Key Highlights
- Canary Capital files first-ever spot ETF for meme-based MOG Coin with the SEC.
- The ETF will hold MOG directly, offering regulated exposure to a community-driven token.
- Approval could boost MOG’s visibility, liquidity, and mainstream investor access.
Asset manager Canary Capital Group LLC (under the brand “Canary”) has filed with the U.S. Securities and Exchange Commission (SEC) to launch a spot exchange-traded fund (ETF) tied to the memecoin MOG Coin (MOG).
According to the Form S-1 registration statement, the proposed “Canary MOG ETF” will hold actual MOG coins directly in the trust and seek to track the price of MOG, minus the trust’s operating expenses and liabilities.
The filing marks the first time a memecoin at this scale has been proposed for exposure through a U.S. regulated ETF, signalling a widening of crypto product types beyond the standard large-cap tokens.
What, when, and how
The filing was submitted on November 12 2025. The trust’s objective is to provide exposure to the value of MOG held by the trust, less applicable expenses.
The registration states the trust will value its net asset value (NAV) daily using a “Pricing Benchmark” derived from executed trades of MOG across major platforms.
The trust will hold MOG in direct custody via a chartered trust company custodian (not FDIC-insured) and some minimal amount of ETH (to cover transaction fees) on the Ethereum network, as MOG operates as an ERC-20 token.
This structure mirrors previous spot crypto ETF filings of larger tokens, but the key difference is the token here, a memecoin rooted in internet culture rather than a large blue-chip crypto.
Navigating a new territory
By targeting MOG, Canary is treading new territory, taking a token widely driven by social-media momentum and community culture and packaging it for traditional financial markets.
The move reflects a broader shift in the industry, where regulators and asset managers are increasingly comfortable with crypto-based investment products.
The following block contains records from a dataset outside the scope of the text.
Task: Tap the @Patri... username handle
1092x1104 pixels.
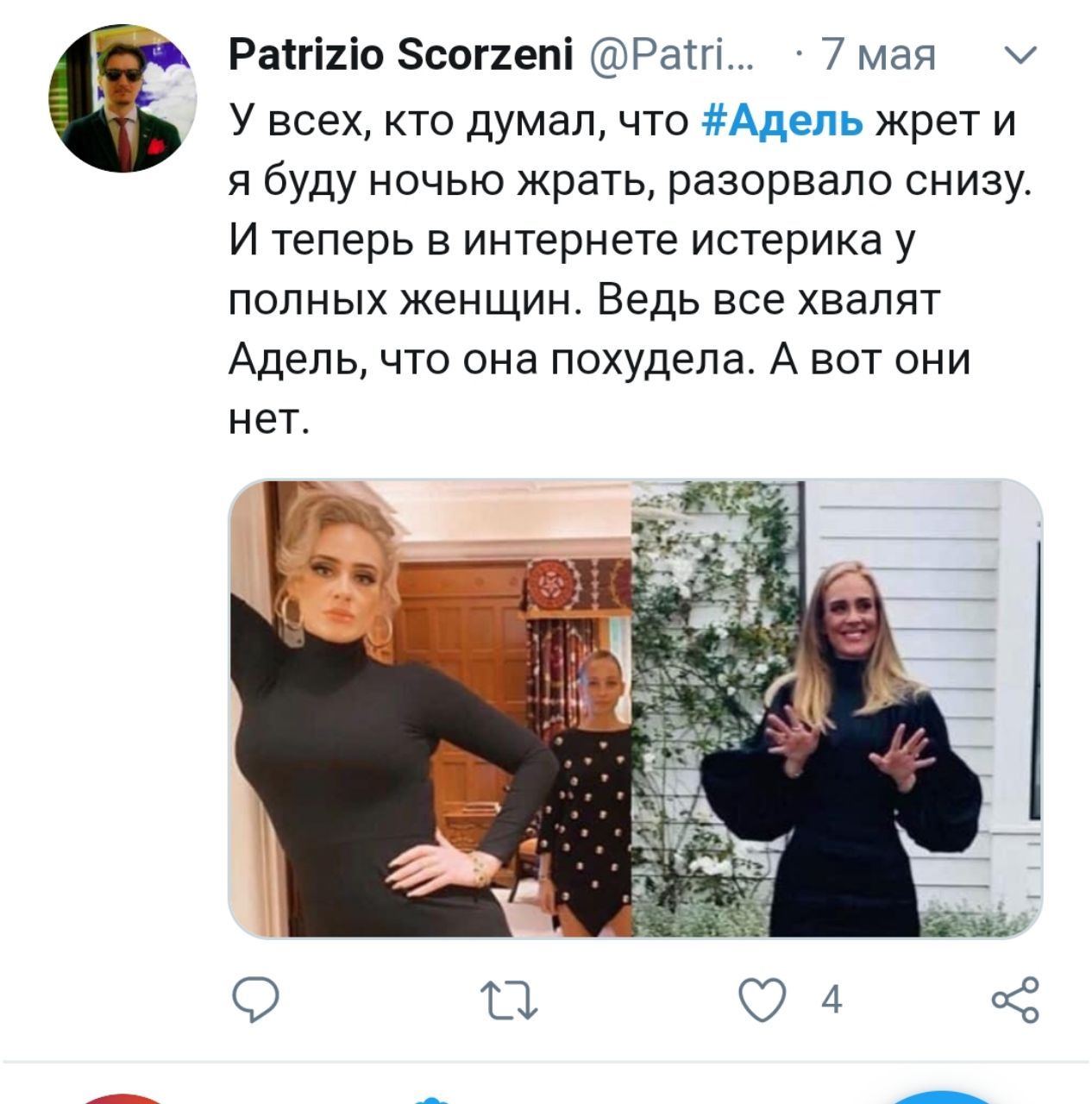Action: click(673, 56)
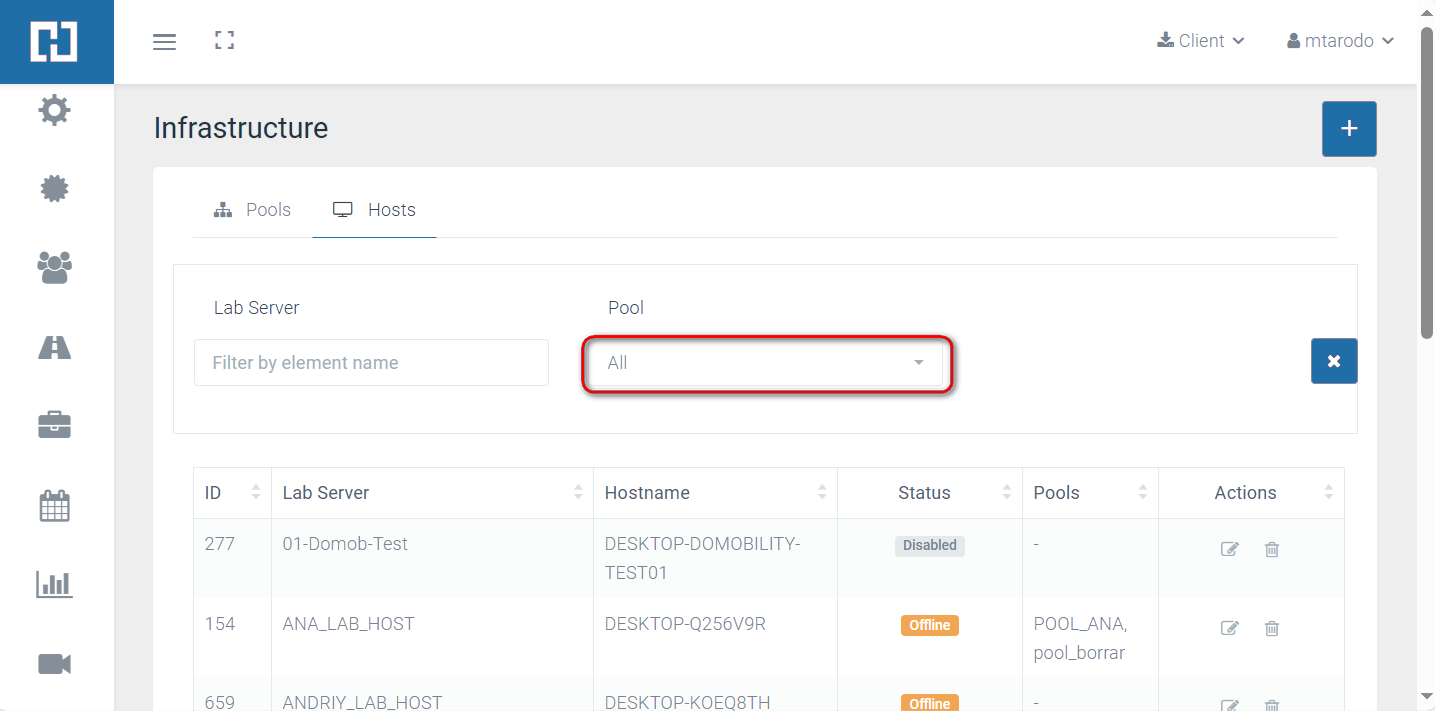1435x711 pixels.
Task: Open the road icon in sidebar
Action: pyautogui.click(x=55, y=347)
For example, the flurry of ETF filings in recent months for tokens like XRP, HBAR, and others underlines this trend.
In effect, the filing sends a signal that memecoins, once the domain of retail hype and social-media jokes, are now being positioned for regulated exposure and institutional access.
A rapidly growing landscape
In the past also, MOG and other memecoins like PEPE rose sharply on optimism around ETF approvals for crypto broadly. Meanwhile, Canary has already filed for an XRP-based ETF, with market commentary suggesting it could begin trading imminently once all procedures are cleared.
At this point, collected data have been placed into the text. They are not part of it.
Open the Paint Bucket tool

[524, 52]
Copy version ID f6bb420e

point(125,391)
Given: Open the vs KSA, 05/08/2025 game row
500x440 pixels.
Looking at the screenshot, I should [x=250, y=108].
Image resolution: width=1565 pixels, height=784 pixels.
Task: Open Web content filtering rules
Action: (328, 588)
In the wider market, the number of pending crypto-ETF applications has climbed significantly, with more than 155 filed products covering 35 + assets as of late 2025.
These changes indicate that the regulatory and product-infrastructure landscape of crypto ETFs is changing at a very fast pace.
Potential impact and associated risks
If approved, the Canary MOG ETF could open access for mainstream and institutional investors to a token that until now has been traded largely in the crypto-native ecosystem. That could increase visibility and liquidity for MOG, and potentially accelerate its market evolution.
However, the filing also highlights considerable risks. The prospectus warns that the NAV per share may decline over time because the Trust will sell MOG to cover expenses and fees, even if the price of MOG remains flat.
Moreover, the concentration of the Trust in a single highly speculative meme-token amplifies risk, if the MOG market becomes disrupted or illiquid, the trust may face losses or operational challenges.
At the time of writing, MOG Coin trades at $0.00000038, up 3.07% in 24 hours, with a market cap of $151 million and $30.2 million in daily volume, according to CoinMarketCap. This surge follows Canary’s ETF filing, boosting investor interest and market optimism.
Memecoins enter regulated finance market
Canary’s initiative to file a spot ETF for MOG Coin marks a novel juncture, memecoins entering traditional finance through regulated vehicles. It is yet to be seen whether the ETF will be approved.
But if it succeeds, the action may transform the perception of such tokens, their trade and integration into portfolios, turning them into investable assets instead of internet memes. The proposal also represents a significant pointer to the changing frontier of crypto.
Meanwhile, at the time of writing, MOG Coin was trading at $0.00000038, up 3.07% in 24 hours, with a market cap of $151 million and $30.2 million in daily volume, according to CoinMarketCap.